Give back exactly the lines of the data below, starting with the line that has "[English] (606, 20)" and going on through the line that has "Tours (301, 154)".

------------------------

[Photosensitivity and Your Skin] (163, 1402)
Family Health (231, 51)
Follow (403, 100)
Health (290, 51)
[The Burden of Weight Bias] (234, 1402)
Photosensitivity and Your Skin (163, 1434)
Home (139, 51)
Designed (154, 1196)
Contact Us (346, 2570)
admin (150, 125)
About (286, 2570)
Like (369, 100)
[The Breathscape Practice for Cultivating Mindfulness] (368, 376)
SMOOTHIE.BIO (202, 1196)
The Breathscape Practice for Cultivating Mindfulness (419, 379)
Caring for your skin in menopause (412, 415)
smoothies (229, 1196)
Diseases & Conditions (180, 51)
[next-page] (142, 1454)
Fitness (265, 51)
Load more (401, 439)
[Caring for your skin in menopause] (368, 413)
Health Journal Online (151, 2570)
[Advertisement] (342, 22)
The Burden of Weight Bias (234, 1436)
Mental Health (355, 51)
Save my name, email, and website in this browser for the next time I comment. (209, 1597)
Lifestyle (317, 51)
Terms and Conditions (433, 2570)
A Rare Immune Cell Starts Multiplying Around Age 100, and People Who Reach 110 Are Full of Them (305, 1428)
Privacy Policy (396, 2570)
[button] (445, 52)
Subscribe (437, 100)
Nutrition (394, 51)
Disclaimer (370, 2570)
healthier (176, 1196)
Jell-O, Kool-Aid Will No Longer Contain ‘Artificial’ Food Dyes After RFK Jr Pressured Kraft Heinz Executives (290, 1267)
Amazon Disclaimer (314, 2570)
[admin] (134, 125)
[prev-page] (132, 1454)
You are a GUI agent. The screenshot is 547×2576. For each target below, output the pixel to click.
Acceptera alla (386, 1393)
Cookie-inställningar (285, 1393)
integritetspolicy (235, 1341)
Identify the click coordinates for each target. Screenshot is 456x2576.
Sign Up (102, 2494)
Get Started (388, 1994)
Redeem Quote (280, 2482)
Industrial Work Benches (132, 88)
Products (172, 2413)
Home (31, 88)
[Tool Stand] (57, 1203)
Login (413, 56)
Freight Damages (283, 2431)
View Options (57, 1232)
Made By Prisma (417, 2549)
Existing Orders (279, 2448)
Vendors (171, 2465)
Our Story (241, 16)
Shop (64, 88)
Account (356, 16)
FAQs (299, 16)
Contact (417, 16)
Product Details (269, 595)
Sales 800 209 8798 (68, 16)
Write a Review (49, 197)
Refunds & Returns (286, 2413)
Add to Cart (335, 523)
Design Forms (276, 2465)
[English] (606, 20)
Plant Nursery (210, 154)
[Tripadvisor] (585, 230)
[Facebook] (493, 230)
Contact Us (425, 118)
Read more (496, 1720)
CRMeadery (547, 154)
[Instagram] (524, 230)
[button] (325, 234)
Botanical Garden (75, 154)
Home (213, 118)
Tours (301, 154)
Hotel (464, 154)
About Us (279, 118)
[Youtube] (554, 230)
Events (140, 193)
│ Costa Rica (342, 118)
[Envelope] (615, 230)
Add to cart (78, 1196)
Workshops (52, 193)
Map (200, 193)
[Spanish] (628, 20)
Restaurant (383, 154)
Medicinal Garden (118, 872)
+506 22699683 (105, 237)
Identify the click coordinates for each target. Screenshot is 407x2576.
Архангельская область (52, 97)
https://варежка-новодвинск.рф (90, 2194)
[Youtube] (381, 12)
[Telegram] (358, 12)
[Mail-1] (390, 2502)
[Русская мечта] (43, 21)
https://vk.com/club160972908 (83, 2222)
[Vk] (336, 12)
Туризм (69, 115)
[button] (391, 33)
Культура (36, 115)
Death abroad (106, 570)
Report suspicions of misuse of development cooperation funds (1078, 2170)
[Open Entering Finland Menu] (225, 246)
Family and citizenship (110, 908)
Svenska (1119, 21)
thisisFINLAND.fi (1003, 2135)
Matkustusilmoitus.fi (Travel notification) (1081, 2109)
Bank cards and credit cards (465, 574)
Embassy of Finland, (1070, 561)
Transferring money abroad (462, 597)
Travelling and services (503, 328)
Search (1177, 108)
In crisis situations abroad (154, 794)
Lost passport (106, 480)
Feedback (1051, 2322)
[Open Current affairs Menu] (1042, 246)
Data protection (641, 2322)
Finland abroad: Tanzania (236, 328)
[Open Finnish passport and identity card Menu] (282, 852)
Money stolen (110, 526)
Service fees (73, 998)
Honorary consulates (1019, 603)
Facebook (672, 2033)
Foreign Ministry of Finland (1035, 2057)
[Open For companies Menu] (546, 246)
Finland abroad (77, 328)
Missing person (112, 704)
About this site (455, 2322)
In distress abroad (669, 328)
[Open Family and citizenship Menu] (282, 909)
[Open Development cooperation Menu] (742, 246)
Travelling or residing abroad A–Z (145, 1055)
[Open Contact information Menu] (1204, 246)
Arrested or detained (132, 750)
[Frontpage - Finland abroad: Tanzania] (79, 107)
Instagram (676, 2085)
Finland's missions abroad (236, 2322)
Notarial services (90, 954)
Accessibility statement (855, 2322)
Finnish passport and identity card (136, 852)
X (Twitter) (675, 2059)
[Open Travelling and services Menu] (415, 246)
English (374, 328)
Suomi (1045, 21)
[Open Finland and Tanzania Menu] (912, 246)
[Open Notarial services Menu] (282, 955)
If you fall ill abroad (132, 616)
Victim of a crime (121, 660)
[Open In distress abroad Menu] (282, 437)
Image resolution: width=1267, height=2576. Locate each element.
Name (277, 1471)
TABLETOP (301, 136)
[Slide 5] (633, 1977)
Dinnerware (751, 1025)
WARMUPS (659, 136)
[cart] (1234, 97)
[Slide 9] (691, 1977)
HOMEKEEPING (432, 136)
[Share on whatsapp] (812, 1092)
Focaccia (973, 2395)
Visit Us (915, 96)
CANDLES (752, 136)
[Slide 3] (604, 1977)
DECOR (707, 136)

------------------------

> [Exercise solution]:
[English] (606, 20)
Plant Nursery (210, 154)
[Tripadvisor] (585, 230)
[Facebook] (493, 230)
Contact Us (425, 118)
Read more (496, 1720)
CRMeadery (547, 154)
[Instagram] (524, 230)
[button] (325, 234)
Botanical Garden (75, 154)
Home (213, 118)
Tours (301, 154)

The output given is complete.